The shift from data centers to the cloud is becoming commonplace. Global enterprise spending on cloud computing surpassed spend on data centers significantly for the first time last year, according to data from Synergy Research Group.
"It's about starting early … and ensuring you have a central strategy that you're able to execute across all of your business units," said Justin Spelhaug, VP of Tech for Social Impact at Microsoft Philanthropies. "Now, in a large company that's hard ... even though you're one legal structure."
Centralized IT management creates agility, helping organizations to survive times of crisis such as the COVID-19 pandemic, according to Spelhaug.
The move to the cloud
Getting to the cloud is a process, and lifting and shifting the entire environment to the cloud at once wasn't feasible for Make-A-Wish. Small lifts based on business value defined the foundation's cloud strategy.
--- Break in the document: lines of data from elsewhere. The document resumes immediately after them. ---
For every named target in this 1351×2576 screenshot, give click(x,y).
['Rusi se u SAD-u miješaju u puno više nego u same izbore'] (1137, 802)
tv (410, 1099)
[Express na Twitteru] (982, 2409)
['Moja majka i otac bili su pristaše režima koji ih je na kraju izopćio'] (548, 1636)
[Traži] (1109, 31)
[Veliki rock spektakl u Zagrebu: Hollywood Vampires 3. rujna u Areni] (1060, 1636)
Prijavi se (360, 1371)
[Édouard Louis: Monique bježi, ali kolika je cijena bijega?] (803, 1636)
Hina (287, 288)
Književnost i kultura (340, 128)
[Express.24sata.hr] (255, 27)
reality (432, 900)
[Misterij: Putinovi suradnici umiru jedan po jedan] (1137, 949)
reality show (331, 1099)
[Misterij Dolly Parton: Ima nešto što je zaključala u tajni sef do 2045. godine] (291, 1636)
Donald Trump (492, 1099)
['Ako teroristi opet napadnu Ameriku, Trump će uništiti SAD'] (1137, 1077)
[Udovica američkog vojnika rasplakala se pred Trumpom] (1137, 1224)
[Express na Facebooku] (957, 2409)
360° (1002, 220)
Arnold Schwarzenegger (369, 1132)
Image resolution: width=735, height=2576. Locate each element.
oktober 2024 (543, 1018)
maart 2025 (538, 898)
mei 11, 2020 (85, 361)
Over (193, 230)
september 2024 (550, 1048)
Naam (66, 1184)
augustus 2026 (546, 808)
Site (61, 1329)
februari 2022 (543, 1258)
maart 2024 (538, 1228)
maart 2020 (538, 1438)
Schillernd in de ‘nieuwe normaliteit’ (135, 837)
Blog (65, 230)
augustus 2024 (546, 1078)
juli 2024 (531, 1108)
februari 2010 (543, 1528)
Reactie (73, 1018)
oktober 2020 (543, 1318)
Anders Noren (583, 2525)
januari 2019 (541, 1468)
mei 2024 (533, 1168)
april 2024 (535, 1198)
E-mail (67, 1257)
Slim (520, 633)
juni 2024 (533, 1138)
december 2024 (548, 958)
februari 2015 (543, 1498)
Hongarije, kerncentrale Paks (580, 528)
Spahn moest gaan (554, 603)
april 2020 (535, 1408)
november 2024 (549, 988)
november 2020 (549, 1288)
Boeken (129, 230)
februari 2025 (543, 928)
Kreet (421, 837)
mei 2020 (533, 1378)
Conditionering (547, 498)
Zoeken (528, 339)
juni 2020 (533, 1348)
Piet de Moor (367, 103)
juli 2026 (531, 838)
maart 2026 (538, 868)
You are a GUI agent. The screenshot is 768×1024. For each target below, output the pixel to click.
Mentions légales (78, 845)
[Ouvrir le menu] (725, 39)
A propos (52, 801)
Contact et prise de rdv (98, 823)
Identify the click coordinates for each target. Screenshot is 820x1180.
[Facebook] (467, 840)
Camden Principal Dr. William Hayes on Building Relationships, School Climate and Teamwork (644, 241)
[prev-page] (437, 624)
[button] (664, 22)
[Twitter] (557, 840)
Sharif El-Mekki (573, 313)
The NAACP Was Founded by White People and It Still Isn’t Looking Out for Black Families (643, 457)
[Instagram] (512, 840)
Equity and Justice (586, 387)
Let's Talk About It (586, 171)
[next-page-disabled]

"It was about moving a data warehouse into the cloud, getting the feeds into that data warehouse, building a common data strategy in the cloud … taking piece by piece and moving other elements of their data strategy in the cloud based on that anchor point," Spelhaug said.
Microsoft supports Make-A-Wish's data warehouse and the organization uses Power BI for analytics, Jayaraj said. The nonprofit also uses Accenture as a system integrator and consolidated its financial systems under NetSuite.
The approach centered on problems or opportunities, such as gaining visibility into the wish pipeline or better understanding the donors, then building solutions that add immediate value, according to Spelhaug.
Selling cloud adoption based on its problem-solving capabilities has gotten easier for CIOs since the pandemic hit. Companies anticipate over half (54%) of enterprise workloads to be in the public cloud in the next 12 months, according to Flexera's 2021 State of the Cloud.
Of respondents answering questions about the COVID-19 pandemic, 90% said they expect cloud use to exceed plans because of the crisis.
Cloud supports the work-from-anywhere model as employees just needed an internet connection in order to access the applications, creating more flexibility for the organization, according to Jayaraj. Cloud also powers the foundation to grant wishes faster. The eligibility criteria is built into the system, rather than filling out additional paperwork, to make the process more efficient.
"Last year we completed a whole bunch of stuff which included moving all of our 60 financial systems into one single cloud instance," Jayaraj said. "By end of 2022, we will be getting out of all of our ... data center model into cloud solutions for all of our business needs."